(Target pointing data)
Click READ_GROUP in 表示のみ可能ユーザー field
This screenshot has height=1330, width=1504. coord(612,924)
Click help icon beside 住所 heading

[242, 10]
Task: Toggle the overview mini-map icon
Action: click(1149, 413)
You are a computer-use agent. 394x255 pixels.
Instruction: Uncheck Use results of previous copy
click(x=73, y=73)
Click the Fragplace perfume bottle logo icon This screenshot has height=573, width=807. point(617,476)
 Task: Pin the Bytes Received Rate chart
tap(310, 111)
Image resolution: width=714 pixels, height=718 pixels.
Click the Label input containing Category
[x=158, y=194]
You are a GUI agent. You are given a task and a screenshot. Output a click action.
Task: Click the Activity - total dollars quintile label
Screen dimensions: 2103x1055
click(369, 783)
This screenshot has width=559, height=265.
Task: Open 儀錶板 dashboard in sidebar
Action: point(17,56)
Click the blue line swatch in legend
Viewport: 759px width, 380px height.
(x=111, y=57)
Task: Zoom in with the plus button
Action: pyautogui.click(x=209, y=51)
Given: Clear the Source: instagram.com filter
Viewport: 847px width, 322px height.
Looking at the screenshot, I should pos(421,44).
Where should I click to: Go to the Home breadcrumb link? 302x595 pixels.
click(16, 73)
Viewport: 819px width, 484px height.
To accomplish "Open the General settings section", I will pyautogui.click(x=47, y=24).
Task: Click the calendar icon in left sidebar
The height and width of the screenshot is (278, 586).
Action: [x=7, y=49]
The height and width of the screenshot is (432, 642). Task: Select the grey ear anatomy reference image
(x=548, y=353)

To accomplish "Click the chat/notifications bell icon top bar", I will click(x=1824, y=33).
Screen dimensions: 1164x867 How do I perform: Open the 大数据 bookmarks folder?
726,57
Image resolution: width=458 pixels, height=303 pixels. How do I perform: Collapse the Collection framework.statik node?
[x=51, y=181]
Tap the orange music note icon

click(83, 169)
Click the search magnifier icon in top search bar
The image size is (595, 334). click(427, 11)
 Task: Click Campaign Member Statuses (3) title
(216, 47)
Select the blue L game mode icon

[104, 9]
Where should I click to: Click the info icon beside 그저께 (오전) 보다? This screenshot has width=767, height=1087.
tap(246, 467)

Work to be completed —
Edit the listing above by replacing each occurrence of "Screen dimensions" with "Display dimensions", and leave all other text unchanged.

Result for this exercise —
Click READ_GROUP in 表示のみ可能ユーザー field
This screenshot has height=1330, width=1504. coord(612,924)
Click help icon beside 住所 heading

[242, 10]
Task: Toggle the overview mini-map icon
Action: click(1149, 413)
You are a computer-use agent. 394x255 pixels.
Instruction: Uncheck Use results of previous copy
click(x=73, y=73)
Click the Fragplace perfume bottle logo icon This screenshot has height=573, width=807. point(617,476)
 Task: Pin the Bytes Received Rate chart
tap(310, 111)
Image resolution: width=714 pixels, height=718 pixels.
Click the Label input containing Category
[x=158, y=194]
You are a GUI agent. You are given a task and a screenshot. Output a click action.
Task: Click the Activity - total dollars quintile label
Display dimensions: 2103x1055
click(369, 783)
This screenshot has width=559, height=265.
Task: Open 儀錶板 dashboard in sidebar
Action: point(17,56)
Click the blue line swatch in legend
Viewport: 759px width, 380px height.
(x=111, y=57)
Task: Zoom in with the plus button
Action: pyautogui.click(x=209, y=51)
Given: Clear the Source: instagram.com filter
Viewport: 847px width, 322px height.
Looking at the screenshot, I should pos(421,44).
Where should I click to: Go to the Home breadcrumb link? 302x595 pixels.
click(16, 73)
Viewport: 819px width, 484px height.
To accomplish "Open the General settings section", I will pyautogui.click(x=47, y=24).
Task: Click the calendar icon in left sidebar
The height and width of the screenshot is (278, 586).
Action: [x=7, y=49]
The height and width of the screenshot is (432, 642). Task: Select the grey ear anatomy reference image
(x=548, y=353)

To accomplish "Click the chat/notifications bell icon top bar", I will click(x=1824, y=33).
Display dimensions: 1164x867 How do I perform: Open the 大数据 bookmarks folder?
726,57
Image resolution: width=458 pixels, height=303 pixels. How do I perform: Collapse the Collection framework.statik node?
[x=51, y=181]
Tap the orange music note icon

click(83, 169)
Click the search magnifier icon in top search bar
The image size is (595, 334). click(427, 11)
 Task: Click Campaign Member Statuses (3) title
(216, 47)
Select the blue L game mode icon

[104, 9]
Where should I click to: Click the info icon beside 그저께 (오전) 보다? This screenshot has width=767, height=1087.
tap(246, 467)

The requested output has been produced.